80.1 INTRODUCTION Porcine parvovirus (PPV) is considered to be one of the major causes of reproductive failure in swine [1,2]. First described from aborted fetal swine in 1967 by Cartwright and Huck [3], PPV is linked to the reoccurrence of estrus, abortion, and the delivery of mummified or stillborn fetuses [4], the so-called SMEDI (stillbirth, mummification, embryonic death, and infertility) syndrome. The virus is endemic in most areas of the world and can be found in all pig herd categories.
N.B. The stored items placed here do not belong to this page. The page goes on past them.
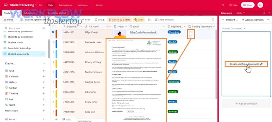Viewport: 272px width, 122px height.
Task: Tick the select-all rows header checkbox
Action: [x=53, y=27]
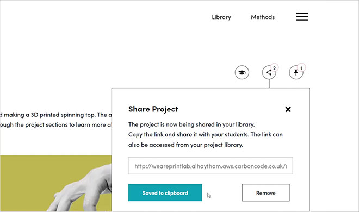Click the pin project icon
This screenshot has height=212, width=359.
tap(296, 73)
80.1.1  Classification PPV is a single-stranded DNA virus classified in the family Parvoviridae. Of the two subfamilies (Parvovirinae and Densovirinae) within the family Parvoviridae, the subfamily Parvovirinae covers viruses that infect vertebrate hosts and are separated into eight genera (Amdoparvovirus, Aveparvovirus, Bocaparvovirus, Copiparvovirus, Dependoparvovirus, Erythroparvovirus, Protoparvovirus, and Tetraparvovirus), whereas the subfamily Densovirinae contains viruses that infect insect hosts and are divided into five genera (Ambidensovirus, Brevidensovirus, Hepandensovirus, Iteradensovirus, and Penstyldensovirus) [1,6]. To date, at least seven genetically divergent parvoviruses that infect pigs have been identified. These include PPV type 1 (PPV1), PPV2, PPV3 (also known as porcine PARV4, hokovirus, or partetravirus), PPV4, PPV5, and PPV6, as well as porcine bocavirus (of the genus Bocaparvovirus) [1,6–10].
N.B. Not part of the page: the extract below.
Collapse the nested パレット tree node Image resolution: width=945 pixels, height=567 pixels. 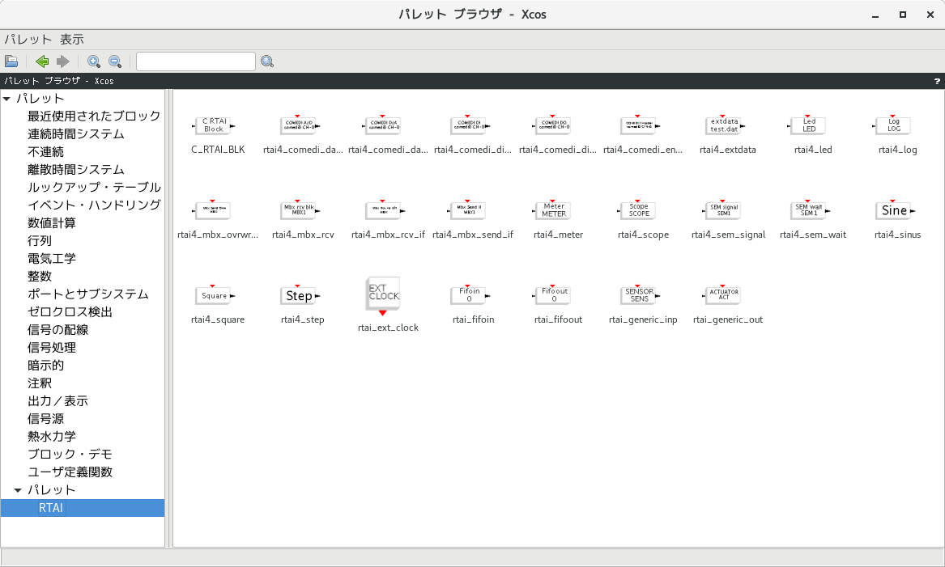[19, 489]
Recent genetic evidence suggests that PPV2 and PPV3 demonstrate a close relationship to human parvovirus 4 (PARV4) of the genus Tetraparvovirus, whereas PPV5 and PPV6 are similar to PPV4 (of the ungulate copiparvovirus 2 group in the genus Copiparvovirus) [7–10]. On the other hand, the nonpathogenic PPV strain NADL-2 (PPV-NADL2) (which is currently used as an attenuated vaccine) and the dermatitis-associated PPV strain Kresse belong to the ungulate protoparvovirus 1 group in the genus Protoparvovirus. Interestingly, a natural attenuated PPV-N strain, isolated in 1989 from the viscera of a stillborn fetus farrowed by a gilt in Guangxi, southern China, resembles attenuated PPVNADL-2 strain [11]. Antigenically, PPV appears to be related to canine parvovirus and feline panleukopenia virus. However, it is genetically distinct from parvoviruses of all other species.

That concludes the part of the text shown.